Under the extant Liberalized Remittance Scheme (LRS), all resident individuals are entitled to freely remit up to USD 2,50,000 every financial year (April to March) for permitted current or capital account transaction or a combination of both. However, remittances to International Financial Services Centres (IFSCs) established in India was not provided.
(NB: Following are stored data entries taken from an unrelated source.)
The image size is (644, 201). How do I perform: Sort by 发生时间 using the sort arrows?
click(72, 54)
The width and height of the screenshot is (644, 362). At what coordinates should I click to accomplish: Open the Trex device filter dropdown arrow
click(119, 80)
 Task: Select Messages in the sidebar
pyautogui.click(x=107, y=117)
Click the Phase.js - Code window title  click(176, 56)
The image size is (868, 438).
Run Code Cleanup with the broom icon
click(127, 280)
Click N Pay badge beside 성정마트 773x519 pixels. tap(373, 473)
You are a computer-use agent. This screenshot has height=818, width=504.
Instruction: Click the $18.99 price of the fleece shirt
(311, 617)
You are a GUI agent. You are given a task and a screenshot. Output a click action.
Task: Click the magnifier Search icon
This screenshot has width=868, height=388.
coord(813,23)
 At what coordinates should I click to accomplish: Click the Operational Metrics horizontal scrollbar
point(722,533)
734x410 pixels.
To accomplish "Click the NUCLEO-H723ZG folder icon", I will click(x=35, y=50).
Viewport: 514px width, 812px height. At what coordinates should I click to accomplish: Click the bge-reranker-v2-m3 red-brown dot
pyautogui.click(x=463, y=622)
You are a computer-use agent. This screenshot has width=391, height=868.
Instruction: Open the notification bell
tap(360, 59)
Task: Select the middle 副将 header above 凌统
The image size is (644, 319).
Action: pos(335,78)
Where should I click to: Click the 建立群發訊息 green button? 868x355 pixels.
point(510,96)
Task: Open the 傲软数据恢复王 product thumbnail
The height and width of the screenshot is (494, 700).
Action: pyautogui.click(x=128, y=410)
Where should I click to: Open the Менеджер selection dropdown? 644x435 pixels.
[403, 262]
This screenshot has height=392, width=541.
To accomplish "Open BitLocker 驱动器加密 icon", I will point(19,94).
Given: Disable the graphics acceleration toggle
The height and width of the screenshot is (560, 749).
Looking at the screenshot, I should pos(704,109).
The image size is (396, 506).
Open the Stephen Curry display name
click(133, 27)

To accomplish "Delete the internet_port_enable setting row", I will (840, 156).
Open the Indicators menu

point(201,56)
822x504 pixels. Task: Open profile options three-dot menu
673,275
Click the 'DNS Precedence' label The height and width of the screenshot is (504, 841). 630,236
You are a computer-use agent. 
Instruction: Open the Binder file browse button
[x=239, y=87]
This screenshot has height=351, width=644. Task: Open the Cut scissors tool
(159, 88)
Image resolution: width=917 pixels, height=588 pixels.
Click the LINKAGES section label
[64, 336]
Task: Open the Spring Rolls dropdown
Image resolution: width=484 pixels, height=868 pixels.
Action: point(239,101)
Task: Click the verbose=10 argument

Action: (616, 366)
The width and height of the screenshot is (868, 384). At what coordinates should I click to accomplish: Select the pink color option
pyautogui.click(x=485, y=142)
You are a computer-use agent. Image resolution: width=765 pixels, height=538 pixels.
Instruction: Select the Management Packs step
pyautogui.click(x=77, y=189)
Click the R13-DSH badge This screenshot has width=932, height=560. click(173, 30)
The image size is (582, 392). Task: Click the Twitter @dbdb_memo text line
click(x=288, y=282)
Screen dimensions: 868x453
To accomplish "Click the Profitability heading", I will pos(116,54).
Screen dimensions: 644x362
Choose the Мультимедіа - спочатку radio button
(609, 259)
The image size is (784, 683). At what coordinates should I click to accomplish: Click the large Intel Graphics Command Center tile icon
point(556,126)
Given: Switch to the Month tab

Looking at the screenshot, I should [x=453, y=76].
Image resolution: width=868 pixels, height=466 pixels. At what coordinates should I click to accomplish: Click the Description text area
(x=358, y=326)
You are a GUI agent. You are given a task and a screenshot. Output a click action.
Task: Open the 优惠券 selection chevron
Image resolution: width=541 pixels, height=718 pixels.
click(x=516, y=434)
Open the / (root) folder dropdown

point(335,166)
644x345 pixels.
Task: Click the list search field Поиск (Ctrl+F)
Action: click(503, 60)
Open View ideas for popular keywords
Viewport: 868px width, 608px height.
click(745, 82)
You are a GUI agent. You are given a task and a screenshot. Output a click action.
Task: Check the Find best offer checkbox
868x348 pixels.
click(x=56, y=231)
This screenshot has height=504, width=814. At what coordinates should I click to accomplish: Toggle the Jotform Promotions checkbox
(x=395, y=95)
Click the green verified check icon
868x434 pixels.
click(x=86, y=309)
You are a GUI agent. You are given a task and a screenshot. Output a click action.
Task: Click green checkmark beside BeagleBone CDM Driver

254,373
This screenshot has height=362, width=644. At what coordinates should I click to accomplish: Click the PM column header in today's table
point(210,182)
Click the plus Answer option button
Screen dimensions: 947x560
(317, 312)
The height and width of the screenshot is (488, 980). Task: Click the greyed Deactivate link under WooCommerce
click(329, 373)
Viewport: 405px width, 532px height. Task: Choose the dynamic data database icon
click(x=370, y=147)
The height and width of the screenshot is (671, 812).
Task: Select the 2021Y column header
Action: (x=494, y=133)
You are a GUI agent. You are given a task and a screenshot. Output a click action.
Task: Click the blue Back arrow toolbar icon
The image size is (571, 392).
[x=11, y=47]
To deepen the financial markets in IFSCs and provide an opportunity to resident individuals to diversify their portfolio, the Reserve Bank of India (RBI) issued A.P. (DIR Series) Circular No. 11 dated 16 February 2021, to permit resident individuals under LRS, to make remittances to IFSCs established in India under the Special Economic Zone (SEZ) Act, 2005 subject to conditions mentioned here under:

  • The remittance to be made only for making investments in securities of IFSCs, other than those issued by entities/companies’ resident (outside IFSC) in India.
  • A non-interest-bearing Foreign Currency Account (FCAs) in IFSCs can also be opened by resident individuals to make the above allowable investments under LRS.
  • Any funds lying idle in the FCA for period up to 15 days from the date of their receipt into the account, shall be repatriated immediately to the investor's domestic account in India.
  • Resident Individuals shall not settle any domestic transactions with other residents through these FCAs held in IFSC.
  • All other terms and conditions and reporting requirements given in the extant LRS must be strictly complied.
  • Any person resident in India (outside IFSC) entering any transaction with a person/entity in IFSC shall only be governed by the rules and regulations of RBI and the Government of India under Foreign Exchange Management Act (FEMA), 1999. Further, contravention of any FEMA provision by such person shall be dealt by RBI in accordance with extant provisions. 

BDO Comments

In the Budget pronounced in February 2021, the Hon’ble Finance Minister has laid significant emphasis on making IFSC a global financial hub through various tax incentives. In a step to encourage retail investment in IFSC, the RBI has brought about this notification with adequate safeguard to discourage round tripping. However, this would mean that funds which are looking at raising money from offshore as well as onshore investors for India investments, may still need to follow either a dual structure model or having an Alternative Investment Fund (AIF) outside of IFSC.